▸ **INFORMATION SUPPLIED**:
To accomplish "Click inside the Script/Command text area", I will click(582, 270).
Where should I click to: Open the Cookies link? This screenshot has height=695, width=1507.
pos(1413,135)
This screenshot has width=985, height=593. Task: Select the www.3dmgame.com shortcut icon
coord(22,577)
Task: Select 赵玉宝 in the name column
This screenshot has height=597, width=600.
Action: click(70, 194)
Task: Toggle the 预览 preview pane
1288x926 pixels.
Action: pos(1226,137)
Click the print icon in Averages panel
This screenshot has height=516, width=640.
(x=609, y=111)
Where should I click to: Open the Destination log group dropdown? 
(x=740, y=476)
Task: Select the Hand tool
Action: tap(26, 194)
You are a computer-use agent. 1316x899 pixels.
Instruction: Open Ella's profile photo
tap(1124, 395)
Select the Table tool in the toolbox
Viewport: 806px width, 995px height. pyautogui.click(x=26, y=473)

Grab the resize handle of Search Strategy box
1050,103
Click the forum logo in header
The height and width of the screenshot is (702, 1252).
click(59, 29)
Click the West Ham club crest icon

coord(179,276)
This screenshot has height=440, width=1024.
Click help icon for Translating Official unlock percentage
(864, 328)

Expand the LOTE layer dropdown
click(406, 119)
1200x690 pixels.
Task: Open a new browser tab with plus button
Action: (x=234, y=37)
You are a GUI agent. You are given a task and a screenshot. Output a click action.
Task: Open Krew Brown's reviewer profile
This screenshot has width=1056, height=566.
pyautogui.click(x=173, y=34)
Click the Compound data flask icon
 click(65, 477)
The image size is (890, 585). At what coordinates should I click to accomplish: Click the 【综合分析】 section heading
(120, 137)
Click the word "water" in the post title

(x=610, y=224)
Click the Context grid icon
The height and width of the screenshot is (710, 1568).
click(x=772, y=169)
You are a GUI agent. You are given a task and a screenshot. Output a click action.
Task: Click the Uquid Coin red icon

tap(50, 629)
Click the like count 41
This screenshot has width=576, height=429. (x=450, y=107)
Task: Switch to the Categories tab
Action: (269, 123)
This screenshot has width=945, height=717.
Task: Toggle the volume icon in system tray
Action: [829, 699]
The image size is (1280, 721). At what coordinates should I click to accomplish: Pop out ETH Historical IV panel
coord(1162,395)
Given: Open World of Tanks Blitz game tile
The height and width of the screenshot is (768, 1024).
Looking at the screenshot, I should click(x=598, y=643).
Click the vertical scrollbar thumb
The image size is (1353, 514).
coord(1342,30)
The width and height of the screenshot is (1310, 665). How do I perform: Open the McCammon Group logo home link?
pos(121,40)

▸ **WORK ITEM**:
An exact reproduction of all the entries, complete to the last line, is needed.

▸ **TASK ANSWER**:
To accomplish "Click inside the Script/Command text area", I will click(582, 270).
Where should I click to: Open the Cookies link? This screenshot has height=695, width=1507.
pos(1413,135)
This screenshot has width=985, height=593. Task: Select the www.3dmgame.com shortcut icon
coord(22,577)
Task: Select 赵玉宝 in the name column
This screenshot has height=597, width=600.
Action: click(70, 194)
Task: Toggle the 预览 preview pane
1288x926 pixels.
Action: pos(1226,137)
Click the print icon in Averages panel
This screenshot has height=516, width=640.
(x=609, y=111)
Where should I click to: Open the Destination log group dropdown? 
(x=740, y=476)
Task: Select the Hand tool
Action: tap(26, 194)
You are a computer-use agent. 1316x899 pixels.
Instruction: Open Ella's profile photo
tap(1124, 395)
Select the Table tool in the toolbox
Viewport: 806px width, 995px height. pyautogui.click(x=26, y=473)

Grab the resize handle of Search Strategy box
1050,103
Click the forum logo in header
The height and width of the screenshot is (702, 1252).
click(59, 29)
Click the West Ham club crest icon

coord(179,276)
This screenshot has height=440, width=1024.
Click help icon for Translating Official unlock percentage
(864, 328)

Expand the LOTE layer dropdown
click(406, 119)
1200x690 pixels.
Task: Open a new browser tab with plus button
Action: (x=234, y=37)
You are a GUI agent. You are given a task and a screenshot. Output a click action.
Task: Open Krew Brown's reviewer profile
This screenshot has width=1056, height=566.
pyautogui.click(x=173, y=34)
Click the Compound data flask icon
 click(65, 477)
The image size is (890, 585). At what coordinates should I click to accomplish: Click the 【综合分析】 section heading
(120, 137)
Click the word "water" in the post title

(x=610, y=224)
Click the Context grid icon
The height and width of the screenshot is (710, 1568).
click(x=772, y=169)
You are a GUI agent. You are given a task and a screenshot. Output a click action.
Task: Click the Uquid Coin red icon

tap(50, 629)
Click the like count 41
This screenshot has width=576, height=429. (x=450, y=107)
Task: Switch to the Categories tab
Action: (269, 123)
This screenshot has width=945, height=717.
Task: Toggle the volume icon in system tray
Action: [829, 699]
The image size is (1280, 721). At what coordinates should I click to accomplish: Pop out ETH Historical IV panel
coord(1162,395)
Given: Open World of Tanks Blitz game tile
The height and width of the screenshot is (768, 1024).
Looking at the screenshot, I should click(x=598, y=643).
Click the vertical scrollbar thumb
The image size is (1353, 514).
coord(1342,30)
The width and height of the screenshot is (1310, 665). How do I perform: Open the McCammon Group logo home link?
pos(121,40)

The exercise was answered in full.